What to Pack for Your Hospital Delivery: My Top Three

The Internet is chock full of lists of what you should pack in your labor bag. Different moms say you should bring everything from candles to disposable adult diapers to make-up. In my experience, once labor really started I couldn’t have cared less about whether or not there were candles in the room. The nurse gave me everything I needed for post-partum care down there, and I was so preoccupied with my new baby and my own recovery that I didn’t care one bit about putting on any makeup. I found that I had a natural happy glow that shone through once my child was born, and I looked great in our photos without one ounce of powder or mascara.

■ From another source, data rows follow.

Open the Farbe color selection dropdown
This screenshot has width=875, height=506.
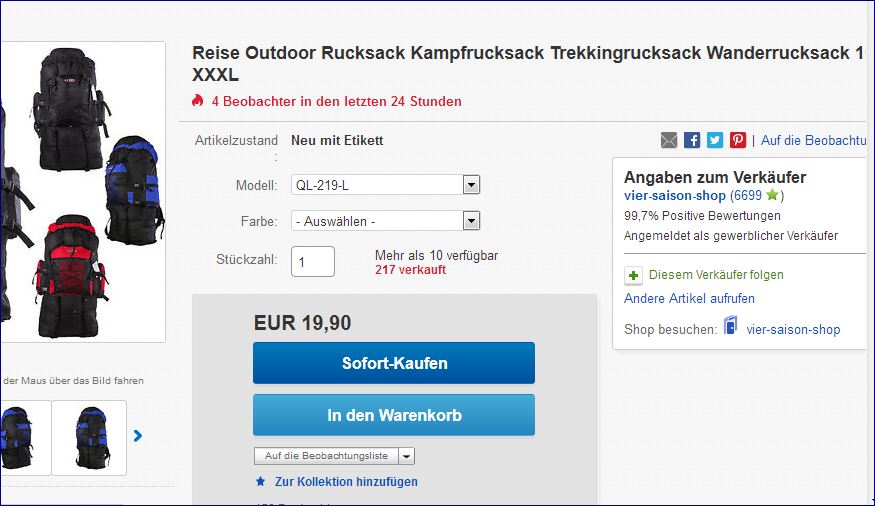pos(386,221)
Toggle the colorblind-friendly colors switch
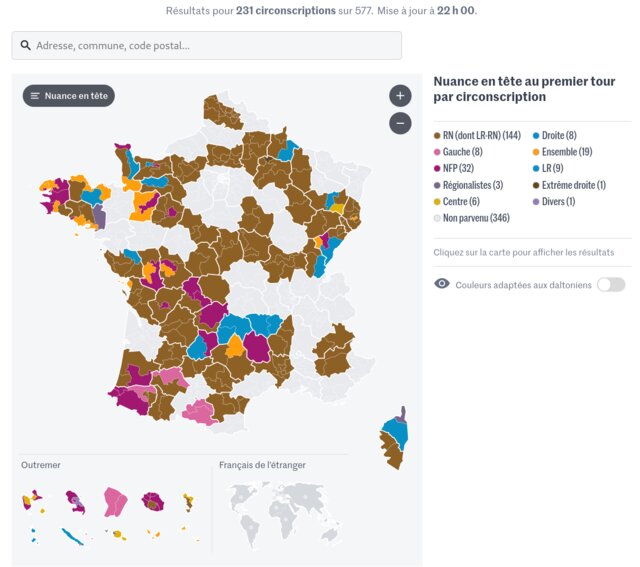The image size is (640, 567). click(610, 284)
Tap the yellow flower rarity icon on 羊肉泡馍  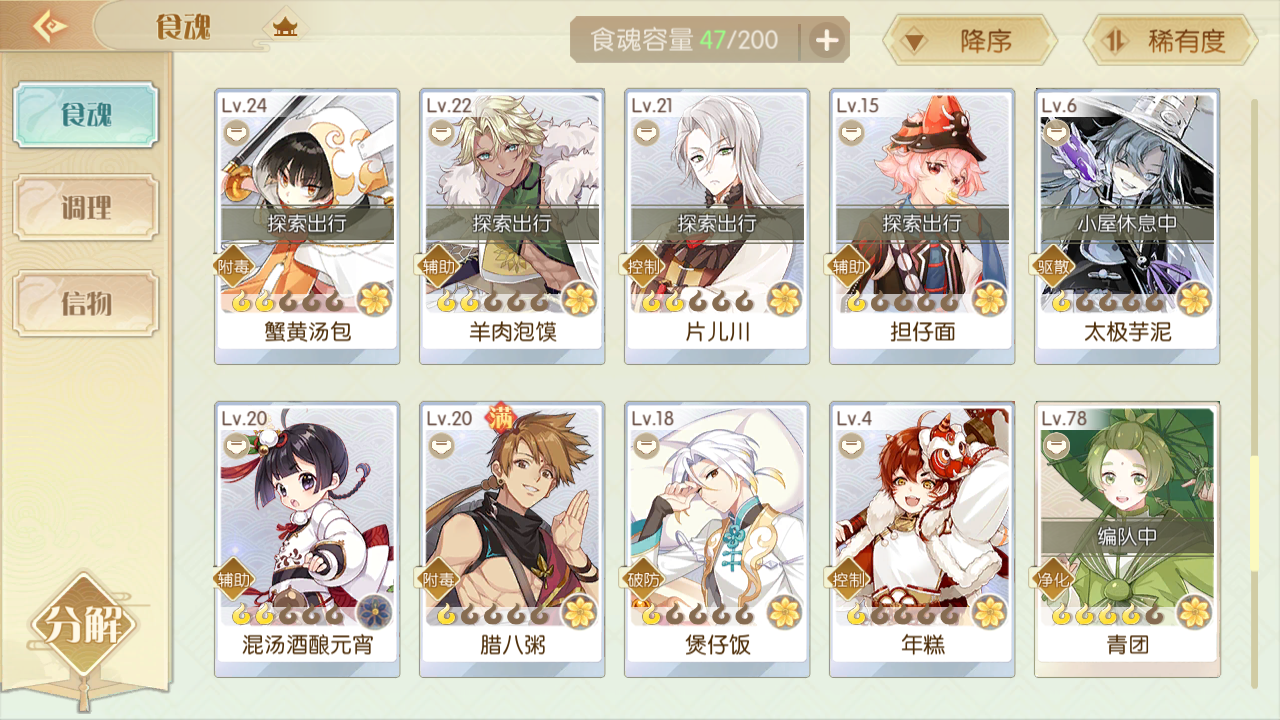(x=580, y=298)

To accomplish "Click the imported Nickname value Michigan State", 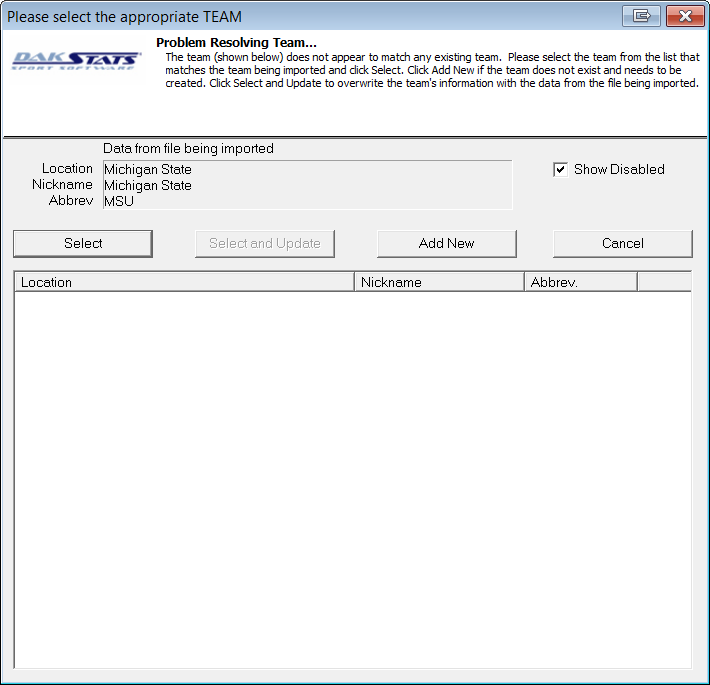I will click(148, 185).
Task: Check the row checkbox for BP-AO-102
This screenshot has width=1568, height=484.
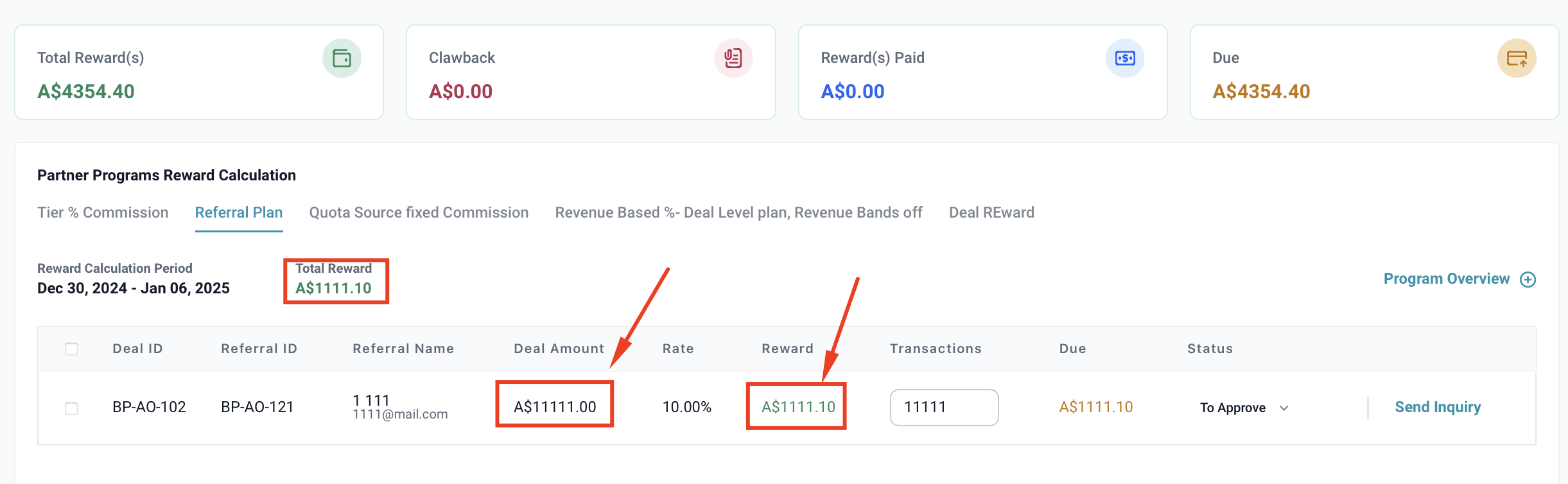Action: 71,408
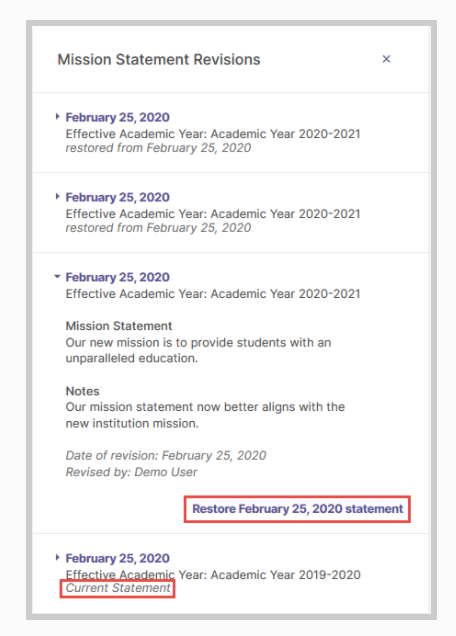The width and height of the screenshot is (456, 636).
Task: Click the Revised by: Demo User line
Action: [x=131, y=472]
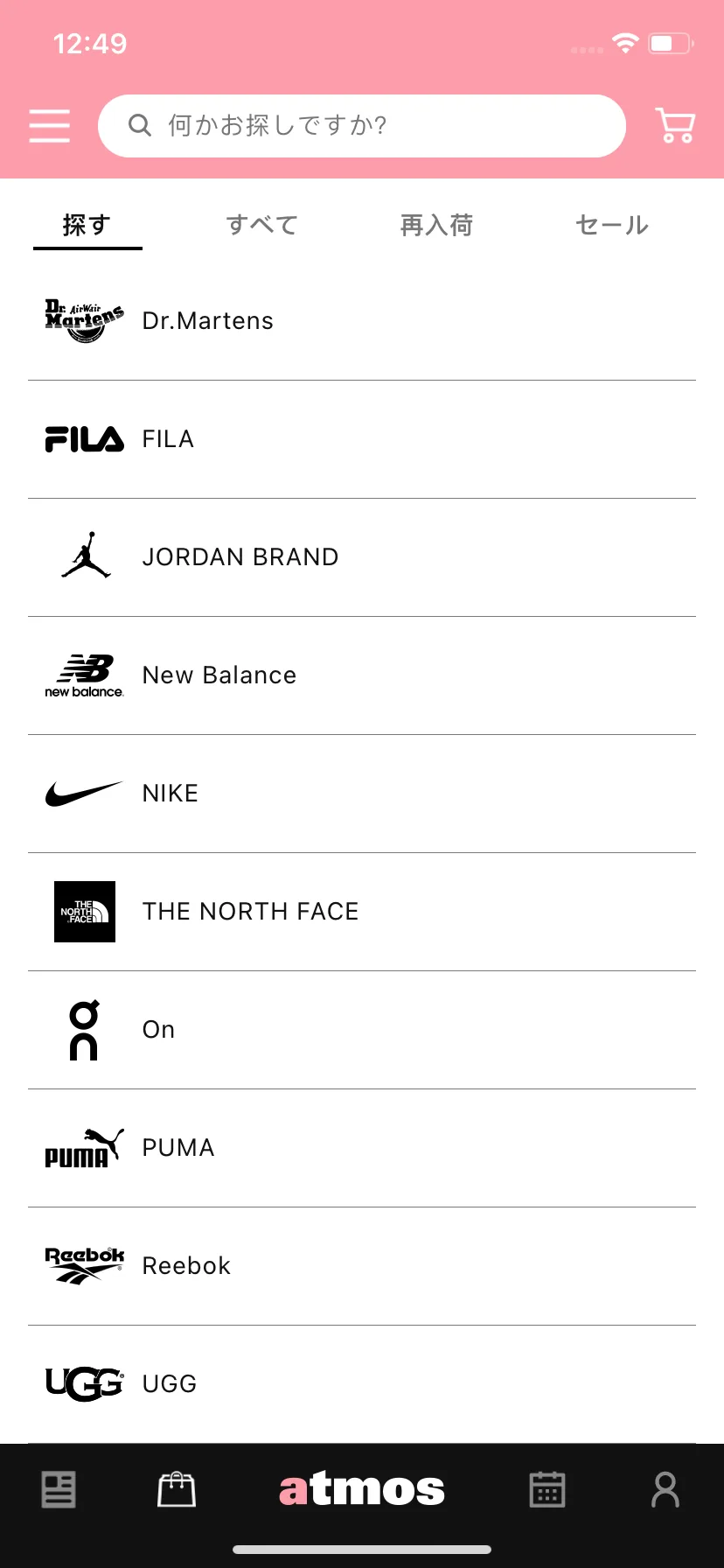Tap the atmos home logo
Image resolution: width=724 pixels, height=1568 pixels.
point(362,1489)
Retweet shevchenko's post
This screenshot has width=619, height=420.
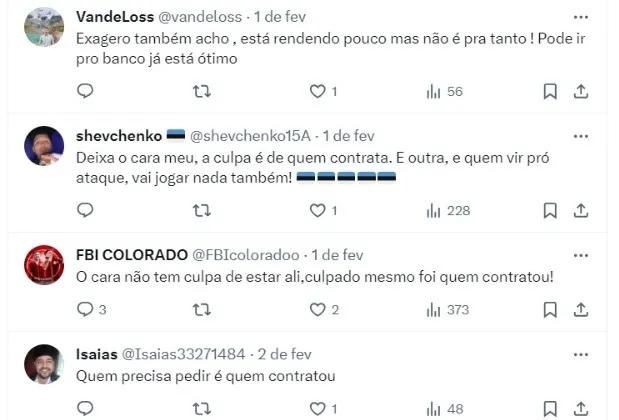click(202, 210)
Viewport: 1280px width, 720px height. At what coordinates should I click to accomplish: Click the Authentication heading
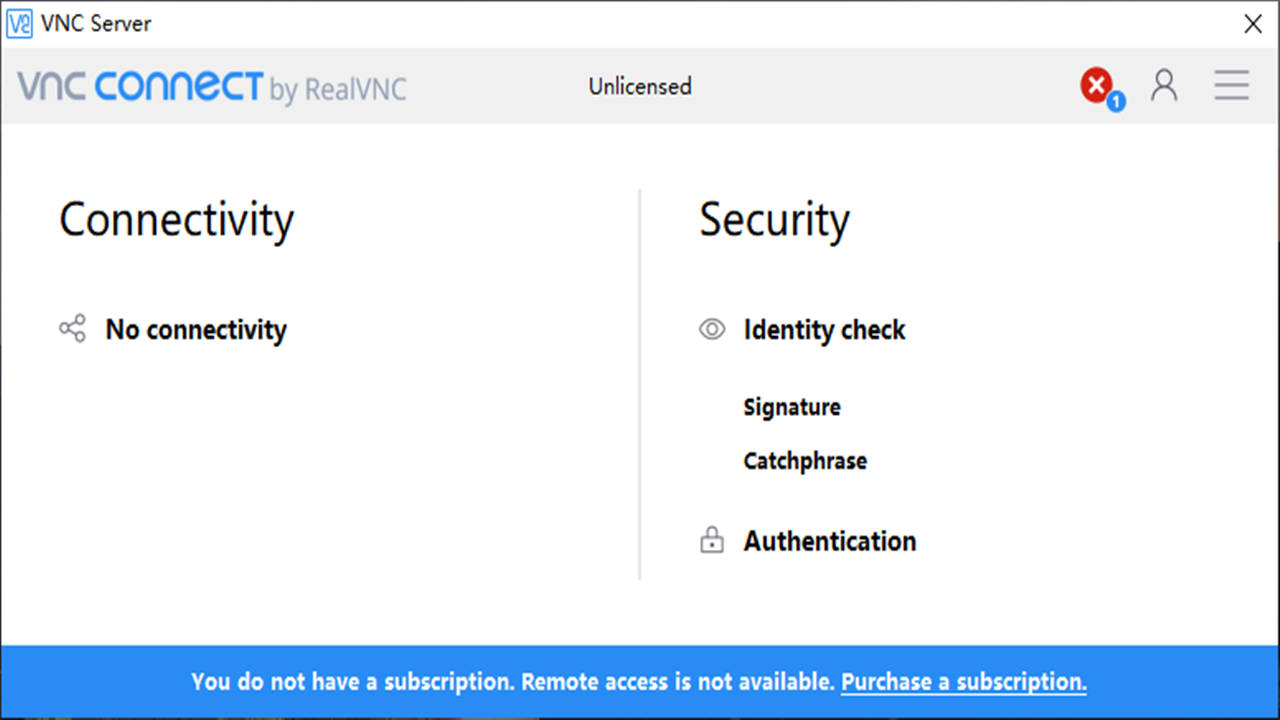(830, 541)
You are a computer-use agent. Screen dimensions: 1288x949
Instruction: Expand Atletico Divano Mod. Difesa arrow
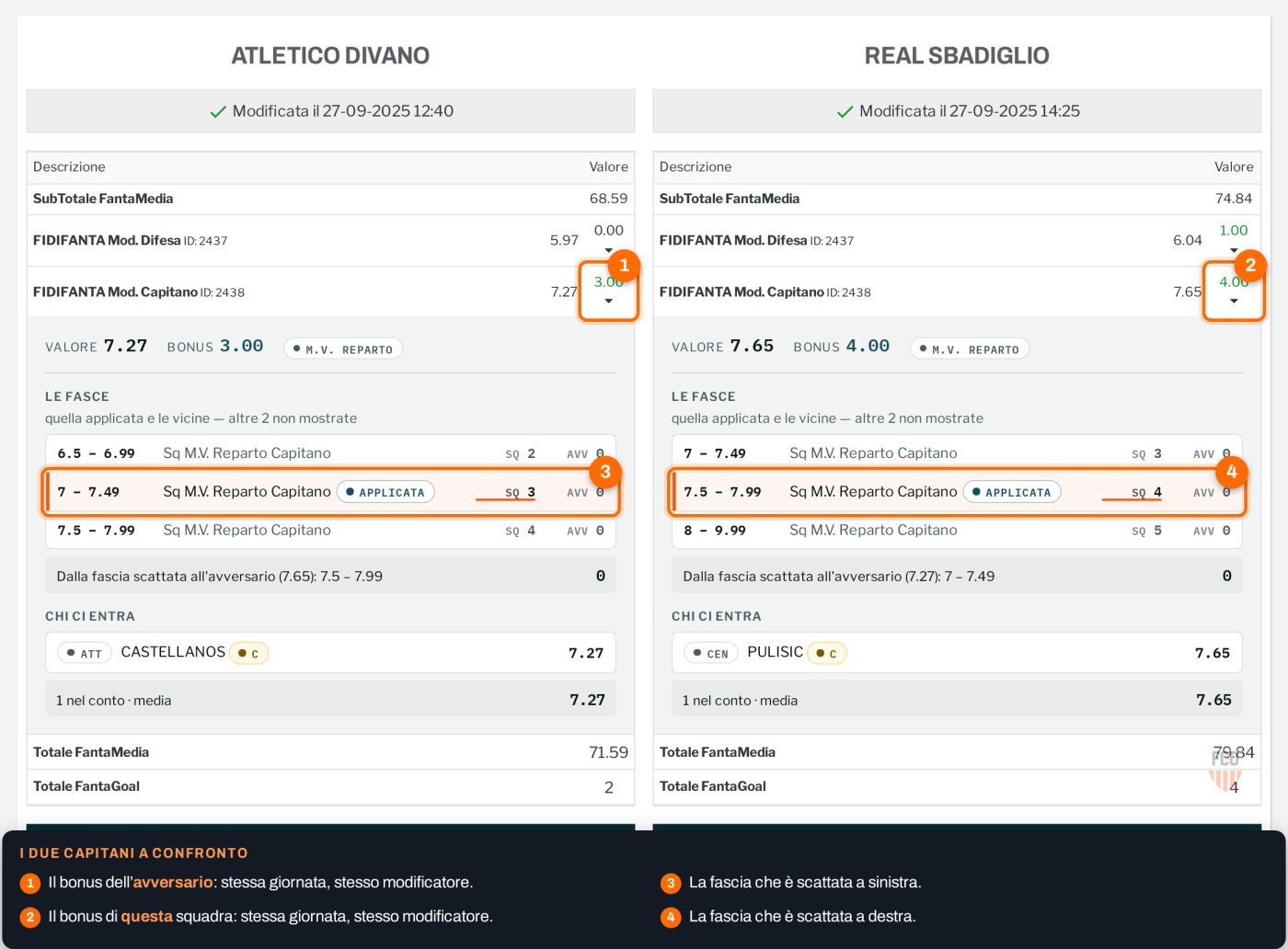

Of course you should bring anything you think you might need to feel comfortable, but I discovered that during the earthshaking experience of bringing a life into the world, fuzzy socks or ambient music were the furthest things from my mind. The following things are the only ones I would have sorely missed had I been without them:

  1. Lip Balm
    • Many experts recommend relaxing at home during the early stages of labor and having a little something to eat to keep up your strength during the possibly long marathon ahead (before active labor kicks in and you aren’t allowed to–or aren’t able to–eat). When I went into labor, I thought I was just having more Braxton-Hicks contractions, but my body knew better. My instincts kicked in and I insisted on going out for a huge cheeseburger and fries. Once my appetite was satiated, I went on the hunt for some Chapstick. Later, I was happy to have it in the hospital during all the hours of measured breathing, and where the dry air sucked all of the moisture out of my hormonally-haywire postpartum skin. (After I found the Chapstick, I demanded we go out for pie).
  2. Snacks
    • The week before I went into labor, I made a big batch of my grandmother’s poppy seed bread. The carbs sustained my 36-week-pregnant self, and were also super handy to pack in my hospital bag for when I went into labor. Meals are served on a particular schedule at the hospital, and sometimes you get hungry between meals when your body has been through the Olympic feat of bringing a child into the world. While it’s possible to nip down to the cafeteria for a snack, those snacks are mostly insubstantial (such as fruit cups or pretzels and hummus). A couple of loaves of quick bread, however, are the ultimate comfort food after you’ve had stitches in your nether regions. My husband, my mother, and I all chowed down on poppy seed bread during my two-day hospital stay.
  3. Support
    • This one should go without saying. Whether it’s your husband, boyfriend, mom, sister, good friend, doula, or just a super helpful L&D nurse, you’ve gotta have someone cheering you on in those moments of self-doubt during labor and holding your hand when you make your first postpartum trip to the bathroom. Conversely, you have the right to ban anyone you don’t want involved in your intense, special, and deeply spiritual rite of childbirth. Be clear about whom you do and do not want in your labor and delivery room, and stick to your guns. You’ll be glad you did.

Along with the above, be sure to pack a cute little outfit for baby and you’ll be good to go!